* _EXERCISE GOAL_
Turn the records below into a two-column CSV with the headers input and output and one row per record. Put each field in double quotes, replace line breaks with spaces, and leave the pictures out.

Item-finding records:
──────────

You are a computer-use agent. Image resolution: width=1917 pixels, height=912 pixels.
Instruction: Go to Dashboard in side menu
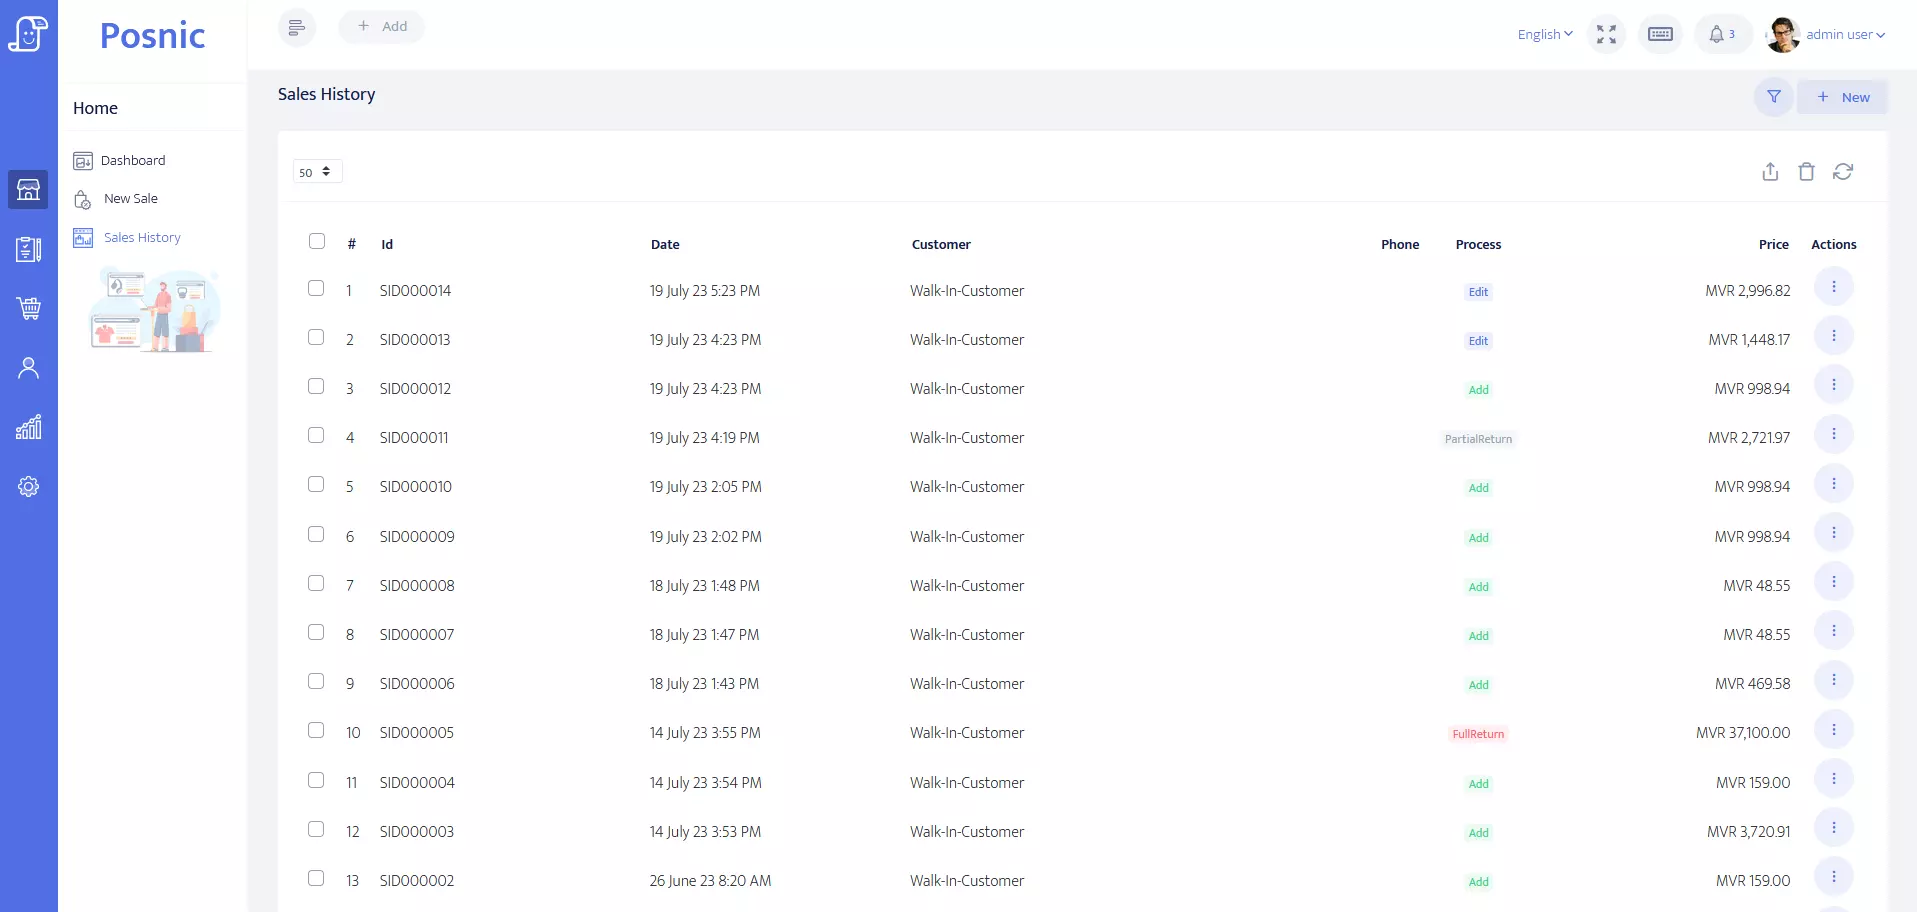pyautogui.click(x=132, y=161)
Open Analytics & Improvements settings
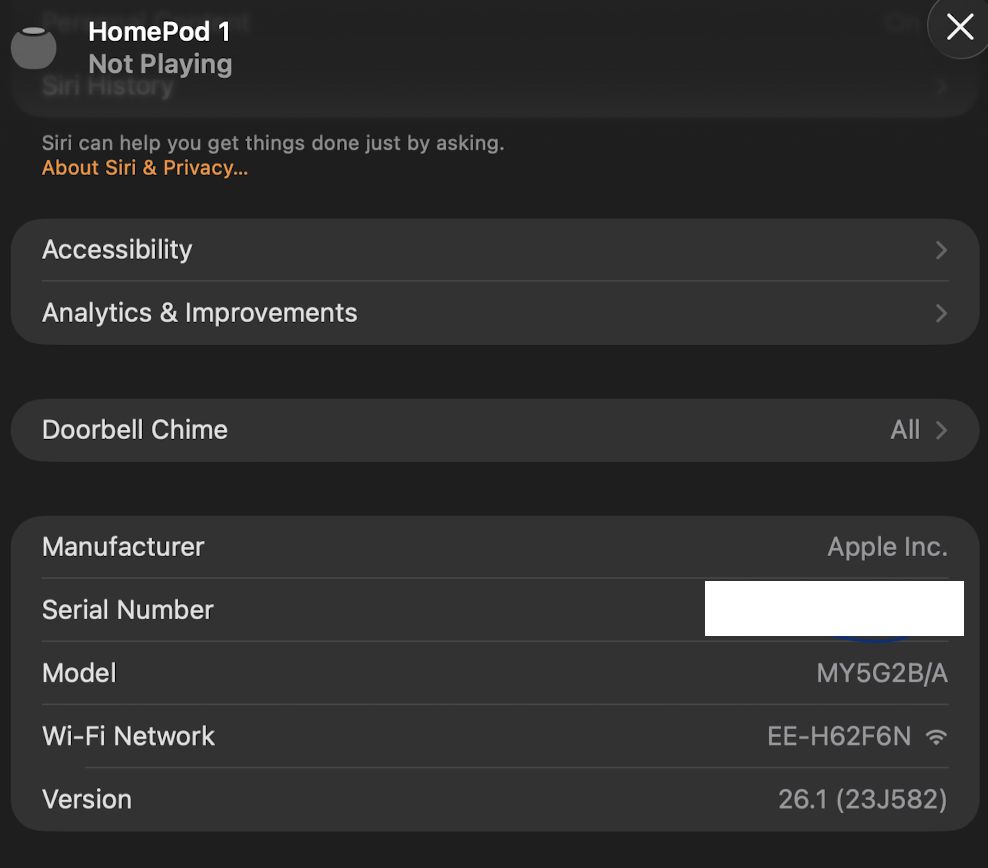Screen dimensions: 988x868 coord(200,313)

──────────

* _CORRECT RESPONSE_
input,output
"You are a computer-use agent. Image resolution: width=1917 pixels, height=912 pixels. Instruction: Go to Dashboard in side menu","pyautogui.click(x=132, y=161)"
"Open Analytics & Improvements settings","Screen dimensions: 988x868 coord(200,313)"